■ Exercise instructions ■
Copy out the lines from the one that contains "Open the Posts tab icon" through the one that contains "The height and width of the screenshot is (485, 553).", leaving out the pictures.

■ Entries supplied ■
--- BEGIN ---

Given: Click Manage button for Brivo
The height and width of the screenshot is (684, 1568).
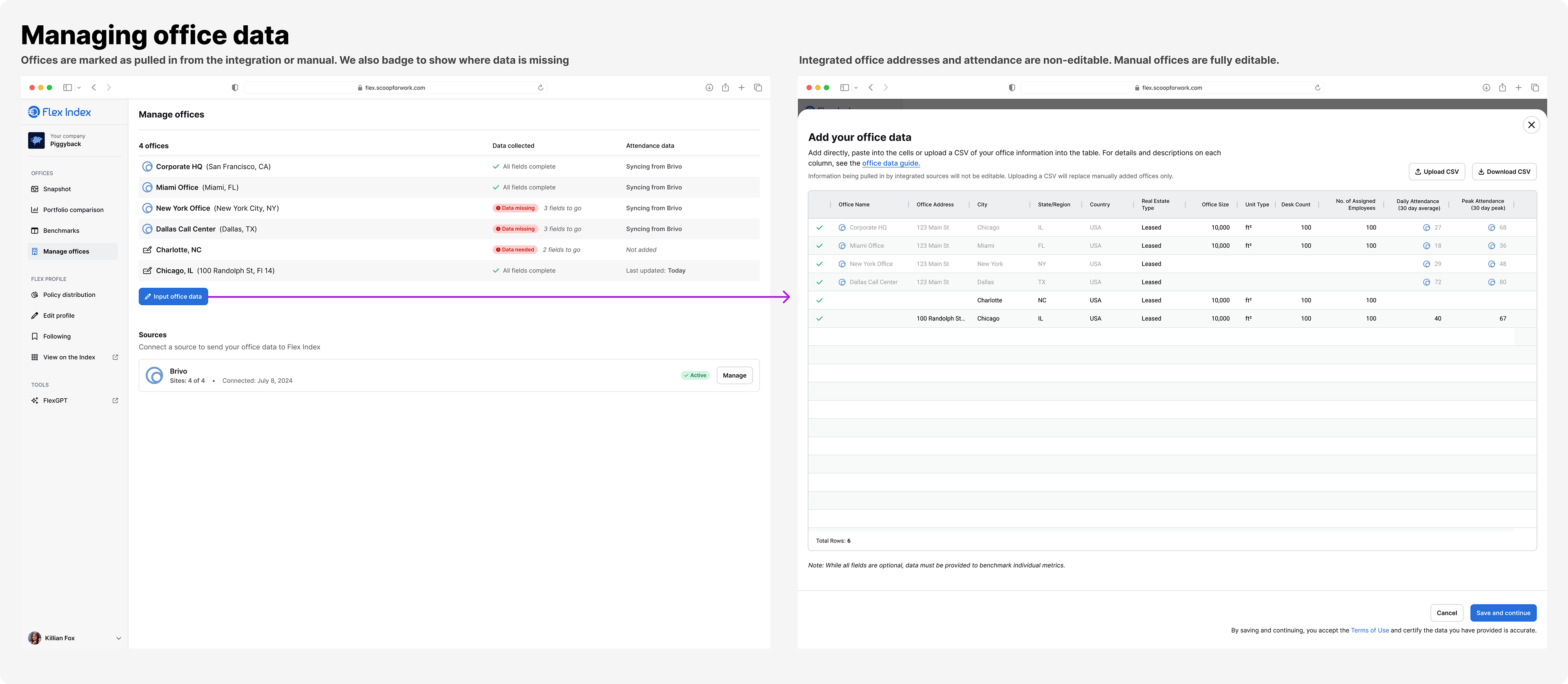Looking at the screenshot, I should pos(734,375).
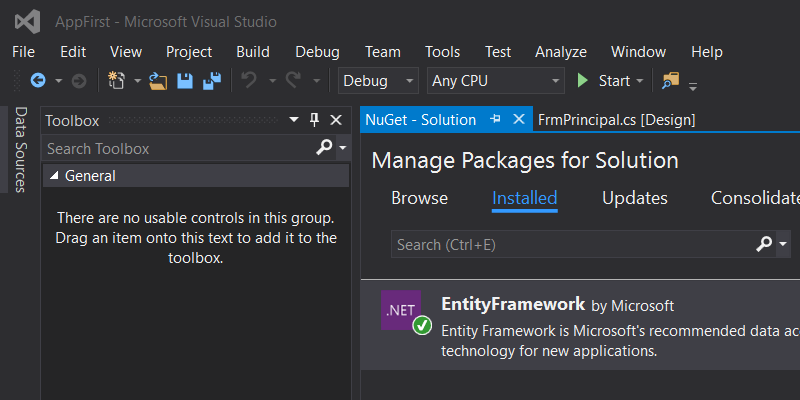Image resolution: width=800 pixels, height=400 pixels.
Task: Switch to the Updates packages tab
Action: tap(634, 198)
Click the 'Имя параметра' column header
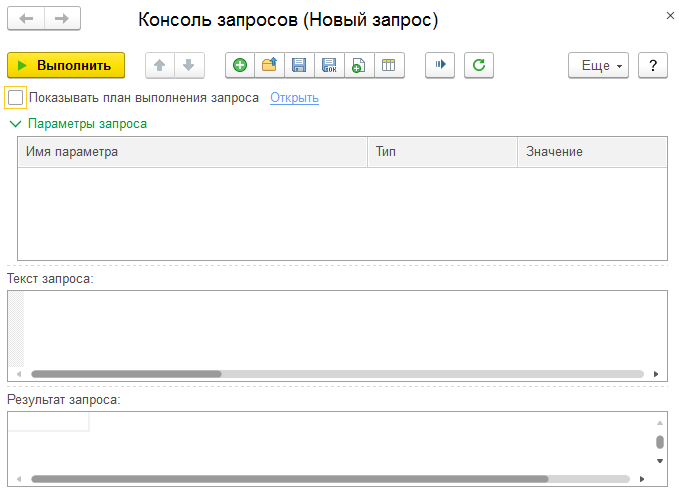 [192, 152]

--- END ---
--- BEGIN ---

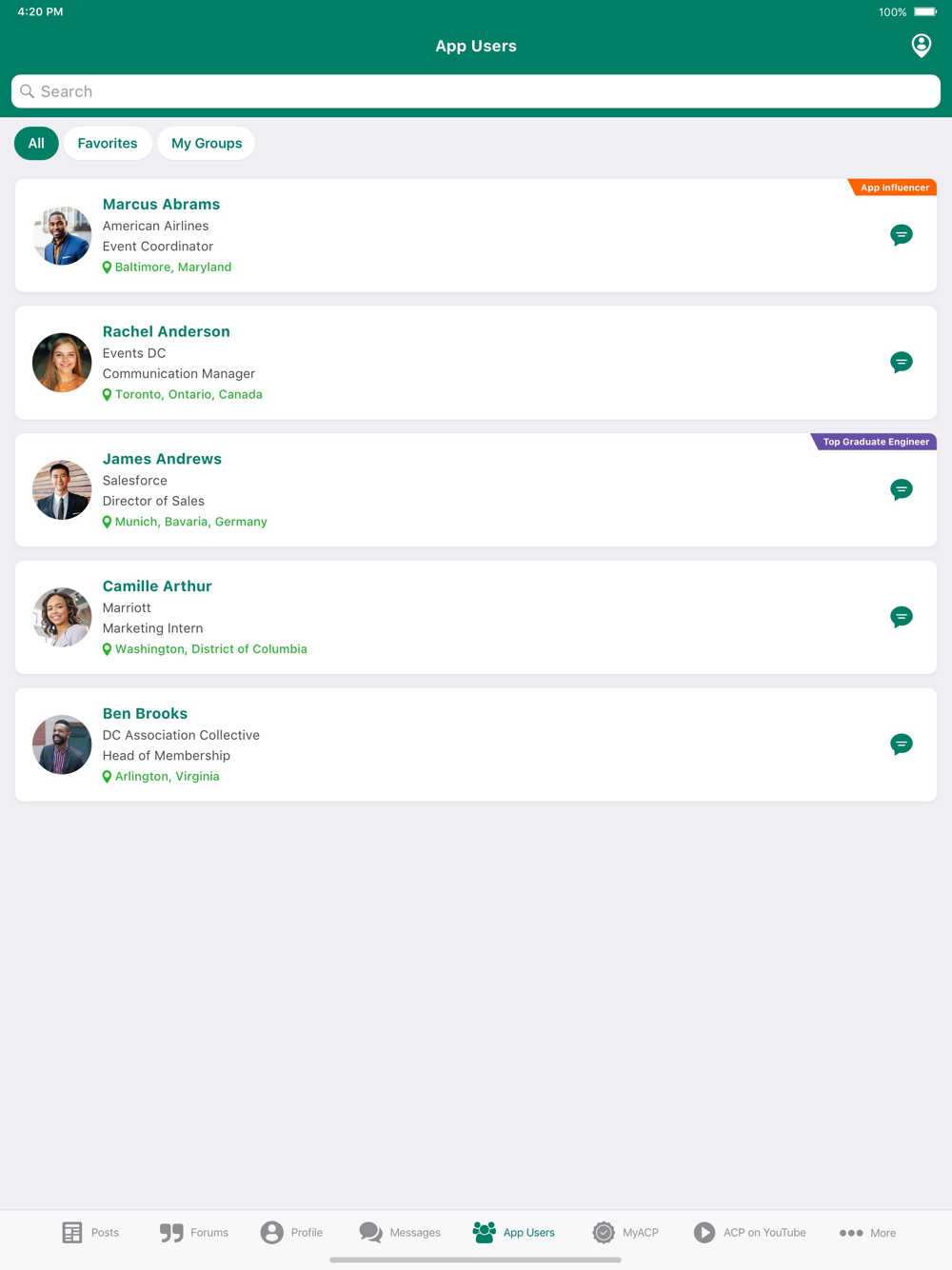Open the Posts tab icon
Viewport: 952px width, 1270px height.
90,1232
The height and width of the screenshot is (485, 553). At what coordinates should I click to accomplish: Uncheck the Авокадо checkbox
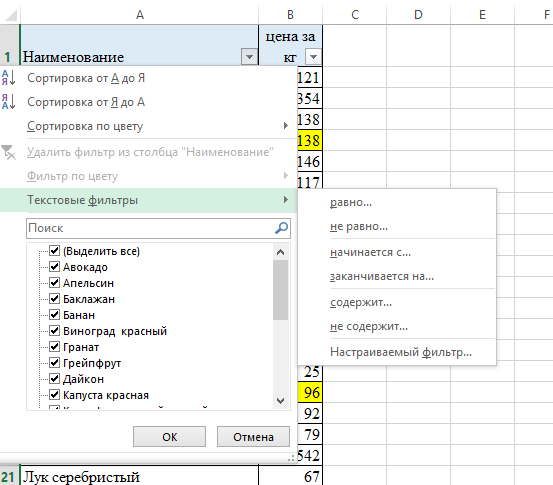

--- END ---

■ Solution below ■
Open the Posts tab icon
Viewport: 952px width, 1270px height.
90,1232
The height and width of the screenshot is (485, 553). At what coordinates should I click to accomplish: Uncheck the Авокадо checkbox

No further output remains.